The Tribune - Spectrum



Sunday, May 7, 2000
Fitness


Nurse your injuries with ICE
By Anup Deb Nath

MINOR injuries are a part of exercising and many people, particularly athletes and sports people or keen exercise lovers find that at some or the other time they are troubled by this. No matter how careful you are or how religiously you follow the warm up and cool down routines there are times when your body is stressed out or you just accidentally end up injuring your body.

If the injury is minor or caused by overuse of the muscle, then there are simple ways to take care of the problem at home itself. There are four basic methods recommended, which can help speed up recovery from minor injuries.

RICE is the acronym used for the four basic methods. R stands for rest. Rest is best for minor injuries as well as any injuries which are a result of overuse of the area or muscle and tendons. Just by not using the area that has been injured and allowing it to rest, many minor injuries heal within a few days. For a muscular injury to heal, it needs to be immobilised for three to four days after the injury takes place. In case you continue to use the area despite an injury, not only can the problem get aggravated but the chances of a more severe problem seccurring increase. Areas that need to be immobilised can be wrapped in splints, or crepe bandages which will help reduce the stress on the injured body part.

  In case of soft tissue injuries, the best way to expedite recovery is to apply ice to the affected part. I is for ice. In case of most soft tissue injuries, the best way to expedite recovery is to apply ice to the affected part. Ice applications reduce swelling, stem bleeding and reduce inflammation . The ice applications though are effective when applied within the first 24-36 hours of the injury taking place.

The reason ice is a miracle healer is that it can do in minutes what medication often takes days to achieve. When an area is injured, the swelling results in a lack of oxygen to the affected areas which creates cellular damage.
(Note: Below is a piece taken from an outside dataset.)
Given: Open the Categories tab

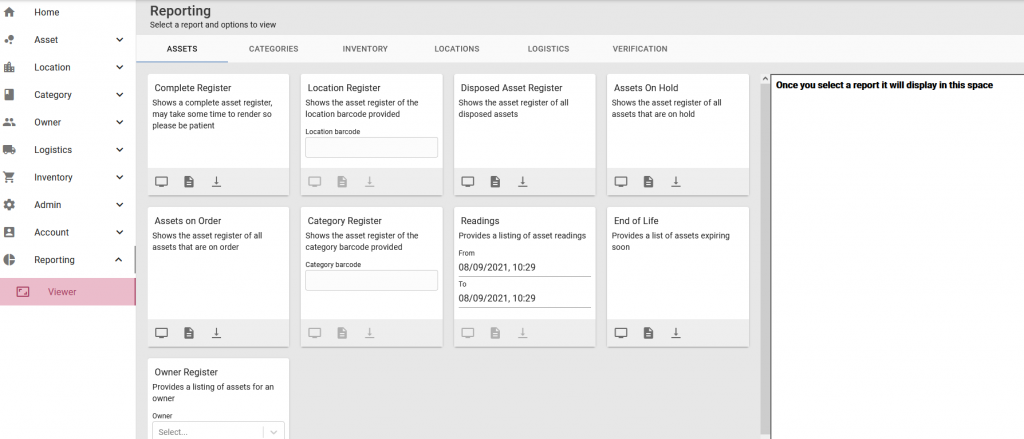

After ice applications, the bleeding stops and the swelling reduces simply by constricting the blood vessels and thereby minimising any damage to the area and surrounding parts. The pain too is reduced by the effect of ice on the pain receptor. as well as by the reduction in swelling. Many people wonder on how long the ice applications need to be applied in order to be effective. Health experts and sports doctors give an easy formula to determine how long ice applications are needed on various body parts of the body to do their job.

The amount of fat between the skin and the injured area, as well as the depth of the injury determines the time you need to apply ice applications for. If the injured area has very little fat then as little as 10 minutes of icing will do. If the area that is injured has more fat, then the time required for the ice to be effective will be 20-30 minutes. It is not necesary to keep the ice on the injured area for the entire duration. The application can be done in stages till the area is numb. Ice is particularly helpful in conditions such as ligament sprains, tendinitis and muscle strain. Over icing though is hazardous too as it can lead to tissue damage.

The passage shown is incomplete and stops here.